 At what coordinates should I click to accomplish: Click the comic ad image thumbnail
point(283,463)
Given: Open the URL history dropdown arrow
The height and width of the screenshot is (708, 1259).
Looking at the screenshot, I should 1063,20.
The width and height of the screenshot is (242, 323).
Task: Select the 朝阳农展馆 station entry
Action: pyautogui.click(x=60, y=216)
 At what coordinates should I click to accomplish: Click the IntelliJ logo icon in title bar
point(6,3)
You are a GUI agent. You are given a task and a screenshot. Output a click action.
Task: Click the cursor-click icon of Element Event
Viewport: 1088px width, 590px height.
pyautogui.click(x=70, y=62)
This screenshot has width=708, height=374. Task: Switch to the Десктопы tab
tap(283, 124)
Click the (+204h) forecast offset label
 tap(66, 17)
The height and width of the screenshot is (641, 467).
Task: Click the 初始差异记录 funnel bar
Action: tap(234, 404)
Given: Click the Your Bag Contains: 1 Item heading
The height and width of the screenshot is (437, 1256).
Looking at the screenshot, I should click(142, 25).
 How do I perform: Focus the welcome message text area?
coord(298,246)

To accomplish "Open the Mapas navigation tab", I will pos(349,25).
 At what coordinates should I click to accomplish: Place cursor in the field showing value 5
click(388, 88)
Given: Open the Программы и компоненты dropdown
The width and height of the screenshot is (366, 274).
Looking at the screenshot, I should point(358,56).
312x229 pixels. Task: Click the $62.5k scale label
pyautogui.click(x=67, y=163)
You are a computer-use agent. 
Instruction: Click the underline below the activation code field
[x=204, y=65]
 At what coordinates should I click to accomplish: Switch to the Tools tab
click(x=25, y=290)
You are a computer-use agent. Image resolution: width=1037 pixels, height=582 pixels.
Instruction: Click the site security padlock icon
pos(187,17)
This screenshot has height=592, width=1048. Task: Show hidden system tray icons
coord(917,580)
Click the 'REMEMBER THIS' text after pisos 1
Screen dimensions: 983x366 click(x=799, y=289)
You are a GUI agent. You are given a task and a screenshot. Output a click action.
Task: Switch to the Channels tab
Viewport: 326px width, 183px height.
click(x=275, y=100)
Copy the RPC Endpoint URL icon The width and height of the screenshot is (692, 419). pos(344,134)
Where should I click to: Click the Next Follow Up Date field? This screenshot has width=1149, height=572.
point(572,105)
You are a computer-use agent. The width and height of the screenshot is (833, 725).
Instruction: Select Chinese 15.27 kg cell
· · · · · · ·
## EXERCISE PROMPT
Your task is to copy every record exactly.

## EXERCISE OUTPUT
 At what coordinates should I click to accomplish: Click the comic ad image thumbnail
point(283,463)
Given: Open the URL history dropdown arrow
The height and width of the screenshot is (708, 1259).
Looking at the screenshot, I should 1063,20.
The width and height of the screenshot is (242, 323).
Task: Select the 朝阳农展馆 station entry
Action: pyautogui.click(x=60, y=216)
 At what coordinates should I click to accomplish: Click the IntelliJ logo icon in title bar
point(6,3)
You are a GUI agent. You are given a task and a screenshot. Output a click action.
Task: Click the cursor-click icon of Element Event
Viewport: 1088px width, 590px height.
pyautogui.click(x=70, y=62)
This screenshot has width=708, height=374. Task: Switch to the Десктопы tab
tap(283, 124)
Click the (+204h) forecast offset label
 tap(66, 17)
The height and width of the screenshot is (641, 467).
Task: Click the 初始差异记录 funnel bar
Action: tap(234, 404)
Given: Click the Your Bag Contains: 1 Item heading
The height and width of the screenshot is (437, 1256).
Looking at the screenshot, I should click(142, 25).
 How do I perform: Focus the welcome message text area?
coord(298,246)

To accomplish "Open the Mapas navigation tab", I will pos(349,25).
 At what coordinates should I click to accomplish: Place cursor in the field showing value 5
click(388, 88)
Given: Open the Программы и компоненты dropdown
The width and height of the screenshot is (366, 274).
Looking at the screenshot, I should point(358,56).
312x229 pixels. Task: Click the $62.5k scale label
pyautogui.click(x=67, y=163)
You are a computer-use agent. 
Instruction: Click the underline below the activation code field
[x=204, y=65]
 At what coordinates should I click to accomplish: Switch to the Tools tab
click(x=25, y=290)
You are a computer-use agent. Image resolution: width=1037 pixels, height=582 pixels.
Instruction: Click the site security padlock icon
pos(187,17)
This screenshot has height=592, width=1048. Task: Show hidden system tray icons
coord(917,580)
Click the 'REMEMBER THIS' text after pisos 1
Screen dimensions: 983x366 click(x=799, y=289)
You are a GUI agent. You are given a task and a screenshot. Output a click action.
Task: Switch to the Channels tab
Viewport: 326px width, 183px height.
click(x=275, y=100)
Copy the RPC Endpoint URL icon The width and height of the screenshot is (692, 419). pos(344,134)
Where should I click to: Click the Next Follow Up Date field? This screenshot has width=1149, height=572.
point(572,105)
You are a computer-use agent. The width and height of the screenshot is (833, 725).
Instruction: Select Chinese 15.27 kg cell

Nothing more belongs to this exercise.